Bug: Markdown export produces invalid markdown for overlapping formats
Steps To Reproduce
- In Lexical Playground, enter a string with overlapping formats, such as "helloworld!" formatted in normal, bold, bold+italic, italic, normal as shown here:
root
└ (53) paragraph
├ (48) text "he"
├ (49) text "llo" { format: bold }
├ (50) text "wor" { format: bold, italic }
├ (51) text "ld" { format: italic }
> └ (52) text "!"
- Click Export to markdown.
Actual: he**llo*wor**ld*!
Expected: he**llo**___wor___*ld*!, or any other valid encoding according to CommonMark
Copy those strings here to see the difference https://spec.commonmark.org/dingus/
I'm not sure if any markdown parser supports overlapping formats as they are produced by the Markdown export. CommonMark says they are not valid:
When two potential emphasis or strong emphasis spans overlap, so that the second begins before the first ends and ends after the first ends, the first takes precedence. Thus, for example,
*foo _bar* baz_is parsed as<em>foo _bar</em> baz_rather than*foo <em>bar* baz</em>.
Perhaps Markdown export should produce markdown for each TextNode at a time, or each set of consecutive TextNodes that share a common format, instead of treating the individual formats separately.

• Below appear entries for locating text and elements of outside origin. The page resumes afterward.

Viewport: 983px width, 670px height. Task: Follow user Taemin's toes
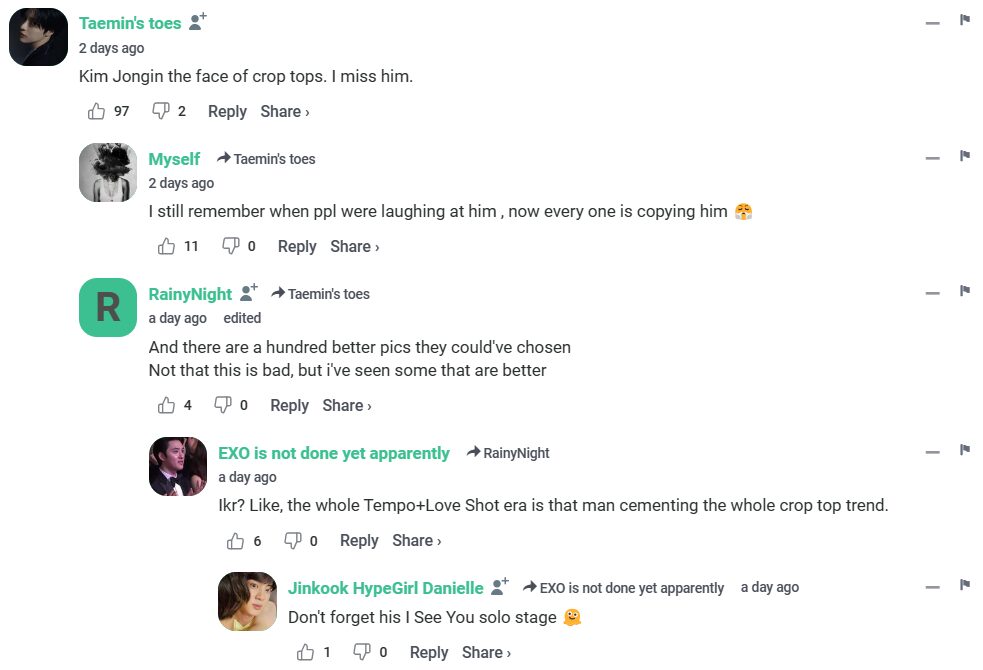198,21
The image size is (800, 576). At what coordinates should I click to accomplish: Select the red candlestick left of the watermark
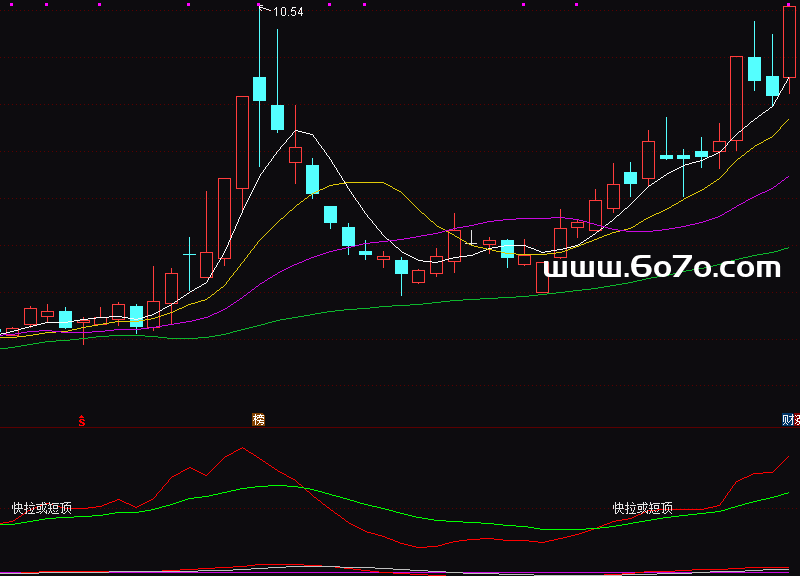click(x=543, y=277)
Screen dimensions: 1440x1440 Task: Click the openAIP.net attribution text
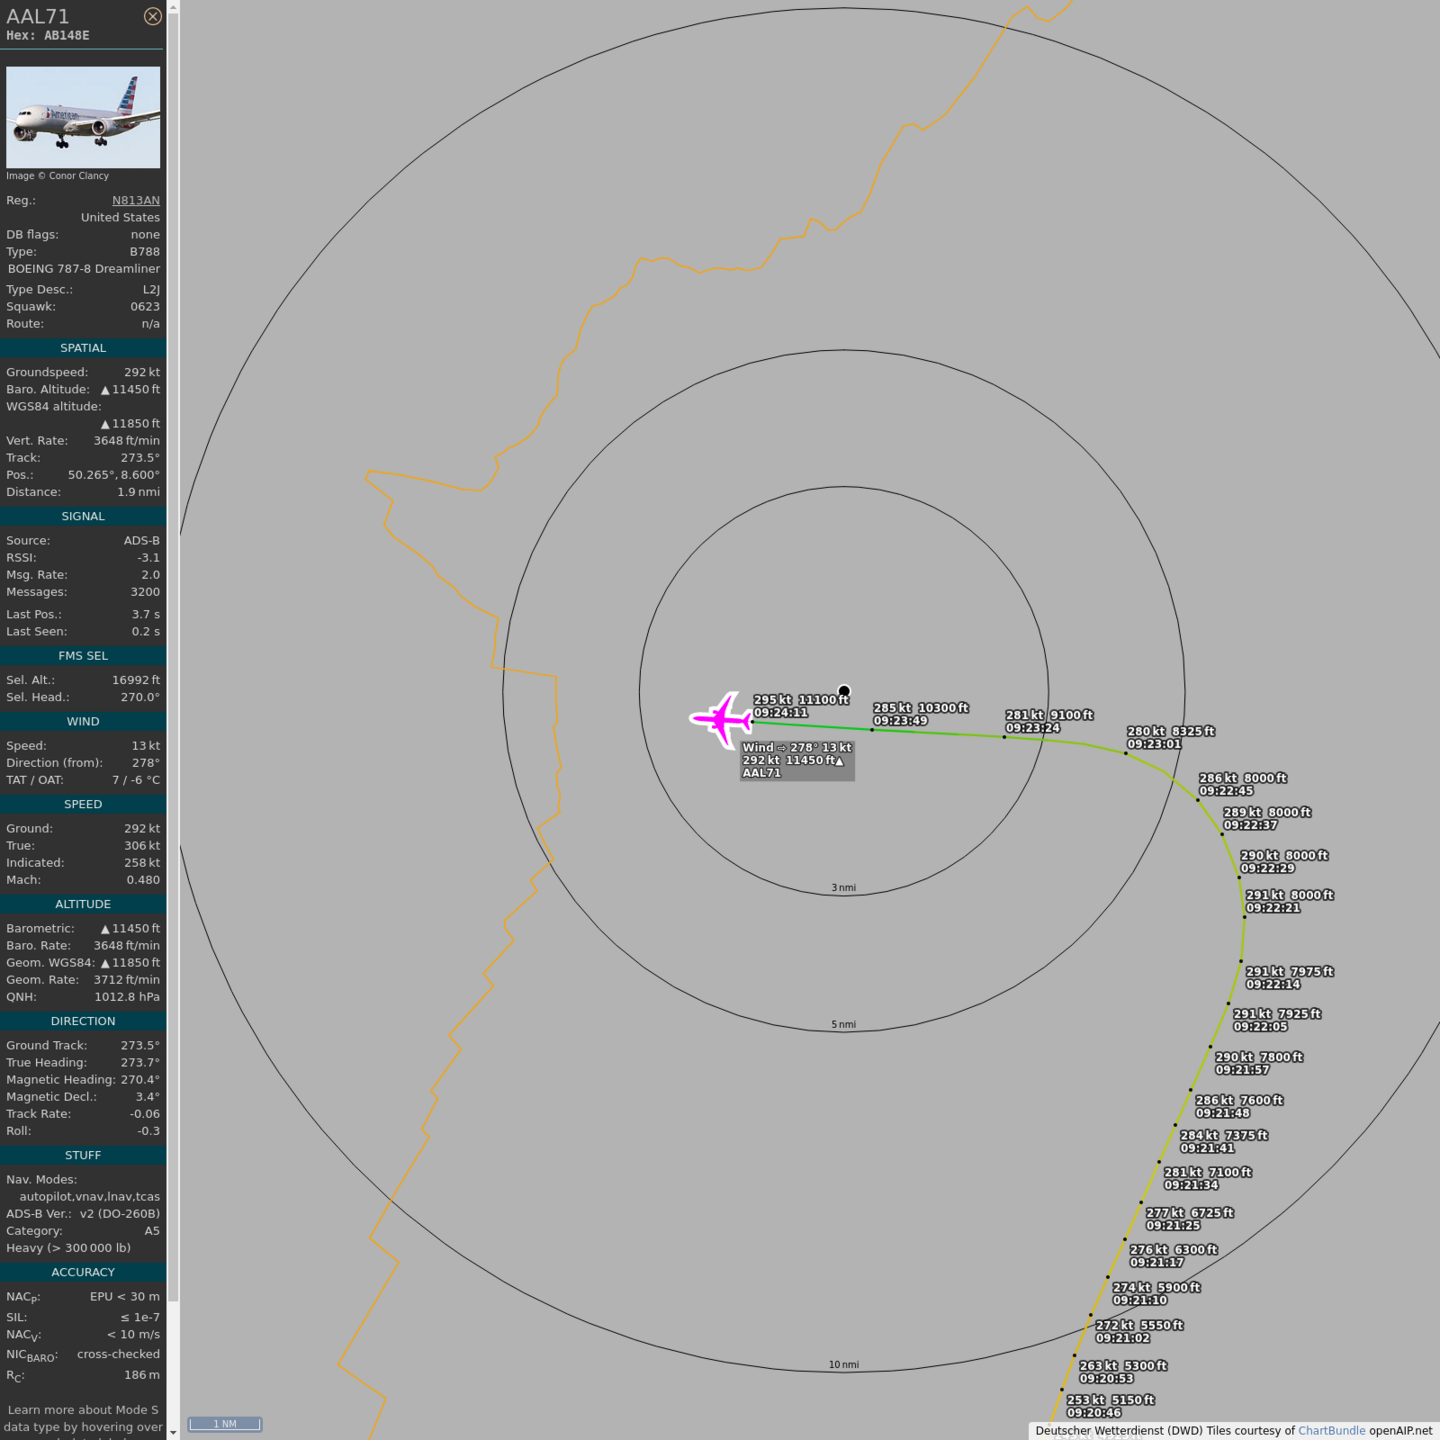[x=1400, y=1431]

Still reproducible in 0.22.0
Given the following markdown produced by the editor
*Lorem Ipsum is simply dummy text of the printing and typesetting industry. Lorem Ipsum has been the industry's standard dummy text ever since the 1500s, when an unknown printer took a galley of type and scrambled it to make a type specimen book. It has survived not only five centuries, but also the leap into electronic typesetting, remaining essentially unchanged. **It was popularised in the 1960s with the release of Letraset sheets containing Lorem Ipsum passages, and more recently with desktop publishing software like Aldus PageMaker including versions of Lorem Ipsum.***
Which should result in the following
It instead produces the following when imported
Workaround that worked for us:
Instead of importing all the transformers (TRANSFORMERS) from @lexical/markdown we simply imported the ones we needed, and made sure to distinguish the bold and italic ones either using a different method of markdown.

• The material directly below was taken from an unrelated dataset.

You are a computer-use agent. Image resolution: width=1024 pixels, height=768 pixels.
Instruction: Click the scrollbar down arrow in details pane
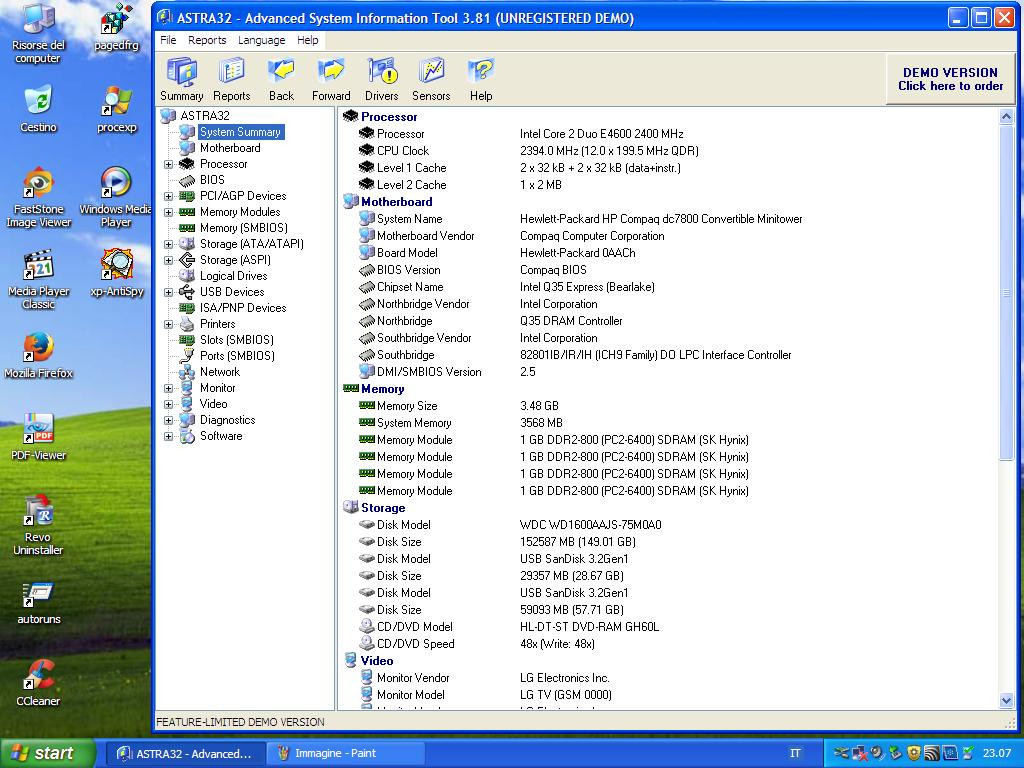(1006, 701)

Notice the difference for bold and italic
BOLD_STAR,
ITALIC_UNDERSCORE,
BOLD_ITALIC_UNDERSCORE,
HEADING,
ORDERED_LIST,
UNORDERED_LIST,
This produces the following markdown
_Lorem Ipsum is simply dummy text of the printing and typesetting industry. Lorem Ipsum has been the industry's standard dummy text ever since the 1500s, when an unknown printer took a galley of type and scrambled it to make a type specimen book. It has survived not only five centuries, but also the leap into electronic typesetting, remaining essentially unchanged. **It was popularised in the 1960s with the release of Letraset sheets containing Lorem Ipsum passages, and more recently with desktop publishing software like Aldus PageMaker including versions of Lorem Ipsum.**_
Which is correctly interpreted by the importer and produces the desired result.